Humanizing LLMs: A Survey of Psychological Measurements with Tools, Datasets, and Human-Agent Applications
This is an incremental survey that addresses gaps in understanding the social impact and trustworthy AI alignment of LLMs for researchers and practitioners.
The paper tackles the problem of assessing psychological traits in large language models (LLMs) for human-centered tasks by systematically reviewing six key dimensions, including tools, datasets, and applications, and highlights strengths and limitations such as reproducible personality patterns under specific prompts but significant variability across tasks.

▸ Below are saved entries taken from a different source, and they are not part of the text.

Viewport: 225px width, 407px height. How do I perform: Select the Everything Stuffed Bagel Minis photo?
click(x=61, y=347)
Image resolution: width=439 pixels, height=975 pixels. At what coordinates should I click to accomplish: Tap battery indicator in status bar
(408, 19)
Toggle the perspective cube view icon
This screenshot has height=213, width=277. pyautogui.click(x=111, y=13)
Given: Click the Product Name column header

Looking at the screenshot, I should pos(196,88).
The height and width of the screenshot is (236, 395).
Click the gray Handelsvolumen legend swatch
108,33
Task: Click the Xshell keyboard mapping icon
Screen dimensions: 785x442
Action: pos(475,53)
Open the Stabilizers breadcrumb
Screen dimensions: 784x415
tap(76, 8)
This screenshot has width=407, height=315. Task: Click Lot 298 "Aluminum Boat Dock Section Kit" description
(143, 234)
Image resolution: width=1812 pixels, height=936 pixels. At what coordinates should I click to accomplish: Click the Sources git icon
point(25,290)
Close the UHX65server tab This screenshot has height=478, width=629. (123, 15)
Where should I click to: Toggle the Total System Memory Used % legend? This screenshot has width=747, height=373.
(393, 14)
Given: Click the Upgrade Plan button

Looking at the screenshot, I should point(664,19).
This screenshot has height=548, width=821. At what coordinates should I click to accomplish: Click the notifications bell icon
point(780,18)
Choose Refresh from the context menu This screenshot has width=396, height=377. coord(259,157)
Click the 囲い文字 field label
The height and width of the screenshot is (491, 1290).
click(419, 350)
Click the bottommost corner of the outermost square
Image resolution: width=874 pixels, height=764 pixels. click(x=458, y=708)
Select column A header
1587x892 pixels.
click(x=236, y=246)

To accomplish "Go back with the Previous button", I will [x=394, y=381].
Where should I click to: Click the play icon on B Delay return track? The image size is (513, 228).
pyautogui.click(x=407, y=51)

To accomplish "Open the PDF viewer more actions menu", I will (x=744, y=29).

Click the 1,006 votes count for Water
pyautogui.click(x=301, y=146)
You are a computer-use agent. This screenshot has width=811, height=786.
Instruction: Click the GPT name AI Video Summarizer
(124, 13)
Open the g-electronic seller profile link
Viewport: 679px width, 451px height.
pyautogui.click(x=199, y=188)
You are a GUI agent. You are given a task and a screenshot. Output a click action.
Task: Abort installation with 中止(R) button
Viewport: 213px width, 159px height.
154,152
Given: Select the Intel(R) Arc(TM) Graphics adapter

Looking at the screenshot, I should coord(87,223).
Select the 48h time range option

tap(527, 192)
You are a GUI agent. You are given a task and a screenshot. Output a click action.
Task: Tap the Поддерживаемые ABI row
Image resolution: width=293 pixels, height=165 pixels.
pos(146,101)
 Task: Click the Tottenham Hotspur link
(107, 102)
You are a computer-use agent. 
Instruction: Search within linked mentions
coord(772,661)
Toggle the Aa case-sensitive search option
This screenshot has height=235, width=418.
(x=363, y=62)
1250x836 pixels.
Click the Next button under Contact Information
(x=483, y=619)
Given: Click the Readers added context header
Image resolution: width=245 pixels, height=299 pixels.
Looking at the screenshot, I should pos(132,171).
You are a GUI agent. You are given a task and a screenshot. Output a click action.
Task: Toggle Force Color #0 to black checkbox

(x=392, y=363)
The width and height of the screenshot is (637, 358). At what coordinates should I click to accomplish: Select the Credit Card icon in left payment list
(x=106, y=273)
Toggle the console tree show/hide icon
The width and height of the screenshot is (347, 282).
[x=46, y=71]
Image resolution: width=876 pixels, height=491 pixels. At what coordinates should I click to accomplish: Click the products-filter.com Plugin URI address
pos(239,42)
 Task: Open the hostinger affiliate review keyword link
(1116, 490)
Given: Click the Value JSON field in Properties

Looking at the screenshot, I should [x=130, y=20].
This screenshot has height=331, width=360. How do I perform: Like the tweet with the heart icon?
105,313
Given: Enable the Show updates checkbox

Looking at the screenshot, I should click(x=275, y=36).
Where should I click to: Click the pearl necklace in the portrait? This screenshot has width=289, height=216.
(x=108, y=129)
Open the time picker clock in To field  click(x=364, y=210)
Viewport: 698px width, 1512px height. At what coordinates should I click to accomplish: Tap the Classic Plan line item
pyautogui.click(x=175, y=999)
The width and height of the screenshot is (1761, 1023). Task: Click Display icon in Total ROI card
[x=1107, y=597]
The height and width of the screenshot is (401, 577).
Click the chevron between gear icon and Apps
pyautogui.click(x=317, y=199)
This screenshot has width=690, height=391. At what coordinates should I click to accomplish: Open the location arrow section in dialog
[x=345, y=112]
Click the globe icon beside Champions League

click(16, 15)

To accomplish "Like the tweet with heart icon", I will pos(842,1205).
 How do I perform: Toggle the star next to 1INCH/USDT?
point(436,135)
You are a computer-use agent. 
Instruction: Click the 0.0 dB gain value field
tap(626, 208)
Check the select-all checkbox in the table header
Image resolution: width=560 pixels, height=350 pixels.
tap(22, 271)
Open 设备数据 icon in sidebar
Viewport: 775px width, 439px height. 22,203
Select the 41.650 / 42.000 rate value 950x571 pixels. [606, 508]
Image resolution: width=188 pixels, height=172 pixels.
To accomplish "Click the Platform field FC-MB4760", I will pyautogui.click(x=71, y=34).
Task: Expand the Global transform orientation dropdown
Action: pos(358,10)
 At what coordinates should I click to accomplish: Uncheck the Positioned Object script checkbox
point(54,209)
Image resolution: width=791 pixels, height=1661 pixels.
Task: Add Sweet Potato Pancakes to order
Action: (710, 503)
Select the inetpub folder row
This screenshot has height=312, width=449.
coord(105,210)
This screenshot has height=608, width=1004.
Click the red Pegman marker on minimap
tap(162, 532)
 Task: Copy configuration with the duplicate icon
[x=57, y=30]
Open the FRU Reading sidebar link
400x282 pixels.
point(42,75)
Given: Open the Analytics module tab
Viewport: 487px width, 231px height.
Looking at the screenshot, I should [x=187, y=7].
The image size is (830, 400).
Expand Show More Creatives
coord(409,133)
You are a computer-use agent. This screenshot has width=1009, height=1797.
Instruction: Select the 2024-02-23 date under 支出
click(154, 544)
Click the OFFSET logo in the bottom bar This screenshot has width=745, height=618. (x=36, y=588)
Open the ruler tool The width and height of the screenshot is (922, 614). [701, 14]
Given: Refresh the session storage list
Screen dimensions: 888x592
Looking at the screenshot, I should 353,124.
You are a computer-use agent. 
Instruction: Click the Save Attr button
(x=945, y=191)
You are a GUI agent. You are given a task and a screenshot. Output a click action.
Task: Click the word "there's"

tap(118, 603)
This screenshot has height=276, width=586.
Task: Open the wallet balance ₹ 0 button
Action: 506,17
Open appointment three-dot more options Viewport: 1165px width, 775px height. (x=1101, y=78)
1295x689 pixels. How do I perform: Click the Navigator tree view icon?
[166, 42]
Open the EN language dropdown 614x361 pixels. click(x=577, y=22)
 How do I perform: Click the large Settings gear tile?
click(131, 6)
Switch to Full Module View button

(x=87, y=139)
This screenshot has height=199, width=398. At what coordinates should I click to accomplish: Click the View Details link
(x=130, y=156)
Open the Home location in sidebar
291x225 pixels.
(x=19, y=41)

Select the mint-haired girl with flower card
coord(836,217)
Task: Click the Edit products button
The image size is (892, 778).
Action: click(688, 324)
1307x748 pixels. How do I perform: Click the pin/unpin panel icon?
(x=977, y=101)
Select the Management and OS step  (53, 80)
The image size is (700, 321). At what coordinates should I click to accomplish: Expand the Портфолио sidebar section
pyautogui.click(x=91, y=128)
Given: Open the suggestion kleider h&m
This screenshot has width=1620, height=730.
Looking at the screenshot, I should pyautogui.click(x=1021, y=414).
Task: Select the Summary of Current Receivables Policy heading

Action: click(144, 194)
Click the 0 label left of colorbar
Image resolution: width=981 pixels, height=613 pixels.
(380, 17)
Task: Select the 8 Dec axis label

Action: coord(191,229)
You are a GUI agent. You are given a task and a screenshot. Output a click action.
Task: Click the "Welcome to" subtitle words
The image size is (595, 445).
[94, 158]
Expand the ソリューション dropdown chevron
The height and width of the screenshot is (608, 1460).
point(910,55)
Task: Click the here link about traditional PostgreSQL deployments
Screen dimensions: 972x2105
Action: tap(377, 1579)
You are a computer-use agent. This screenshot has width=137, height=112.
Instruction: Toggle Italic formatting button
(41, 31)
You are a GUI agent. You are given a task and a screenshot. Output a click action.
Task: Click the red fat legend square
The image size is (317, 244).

As large language models (LLMs) are increasingly used in human-centered tasks, assessing their psychological traits is crucial for understanding their social impact and ensuring trustworthy AI alignment. While existing reviews have covered some aspects of related research, several important areas have not been systematically discussed, including detailed discussions of diverse psychological tests, LLM-specific psychological datasets, and the applications of LLMs with psychological traits. To address this gap, we systematically review six key dimensions of applying psychological theories to LLMs: (1) assessment tools; (2) LLM-specific datasets; (3) evaluation metrics (consistency and stability); (4) empirical findings; (5) personality simulation methods; and (6) LLM-based behavior simulation. Our analysis highlights both the strengths and limitations of current methods. While some LLMs exhibit reproducible personality patterns under specific prompting schemes, significant variability remains across tasks and settings. Recognizing methodological challenges such as mismatches between psychological tools and LLMs' capabilities, as well as inconsistencies in evaluation practices, this study aims to propose future directions for developing more interpretable, robust, and generalizable psychological assessment frameworks for LLMs.